[Opening Input material section]

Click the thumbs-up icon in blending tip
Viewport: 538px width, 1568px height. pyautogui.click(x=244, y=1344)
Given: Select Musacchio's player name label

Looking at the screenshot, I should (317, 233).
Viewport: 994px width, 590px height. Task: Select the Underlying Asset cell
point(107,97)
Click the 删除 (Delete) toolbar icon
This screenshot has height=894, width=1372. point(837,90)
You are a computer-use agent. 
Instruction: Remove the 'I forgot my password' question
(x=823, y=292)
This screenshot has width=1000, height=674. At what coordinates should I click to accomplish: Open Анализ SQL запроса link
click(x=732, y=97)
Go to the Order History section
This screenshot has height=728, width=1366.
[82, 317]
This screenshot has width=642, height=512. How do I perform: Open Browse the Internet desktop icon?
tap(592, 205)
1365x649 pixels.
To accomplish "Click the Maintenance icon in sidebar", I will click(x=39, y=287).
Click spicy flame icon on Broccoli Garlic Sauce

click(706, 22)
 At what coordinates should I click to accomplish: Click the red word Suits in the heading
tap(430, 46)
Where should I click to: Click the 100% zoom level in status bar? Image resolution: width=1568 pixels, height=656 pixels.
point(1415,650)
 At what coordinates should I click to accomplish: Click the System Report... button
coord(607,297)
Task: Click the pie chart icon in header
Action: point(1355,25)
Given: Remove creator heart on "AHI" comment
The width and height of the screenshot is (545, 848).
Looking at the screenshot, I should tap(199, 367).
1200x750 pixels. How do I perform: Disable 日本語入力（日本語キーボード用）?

[Closing Input material section]

**Description of the task:** Every one of the entries must be printed exactly.

**Exercise answer:**
Click the thumbs-up icon in blending tip
Viewport: 538px width, 1568px height. pyautogui.click(x=244, y=1344)
Given: Select Musacchio's player name label

Looking at the screenshot, I should (317, 233).
Viewport: 994px width, 590px height. Task: Select the Underlying Asset cell
point(107,97)
Click the 删除 (Delete) toolbar icon
This screenshot has height=894, width=1372. point(837,90)
You are a computer-use agent. 
Instruction: Remove the 'I forgot my password' question
(x=823, y=292)
This screenshot has width=1000, height=674. At what coordinates should I click to accomplish: Open Анализ SQL запроса link
click(x=732, y=97)
Go to the Order History section
This screenshot has height=728, width=1366.
[82, 317]
This screenshot has width=642, height=512. How do I perform: Open Browse the Internet desktop icon?
tap(592, 205)
1365x649 pixels.
To accomplish "Click the Maintenance icon in sidebar", I will click(x=39, y=287).
Click spicy flame icon on Broccoli Garlic Sauce

click(706, 22)
 At what coordinates should I click to accomplish: Click the red word Suits in the heading
tap(430, 46)
Where should I click to: Click the 100% zoom level in status bar? Image resolution: width=1568 pixels, height=656 pixels.
point(1415,650)
 At what coordinates should I click to accomplish: Click the System Report... button
coord(607,297)
Task: Click the pie chart icon in header
Action: point(1355,25)
Given: Remove creator heart on "AHI" comment
The width and height of the screenshot is (545, 848).
Looking at the screenshot, I should tap(199, 367).
1200x750 pixels. How do I perform: Disable 日本語入力（日本語キーボード用）?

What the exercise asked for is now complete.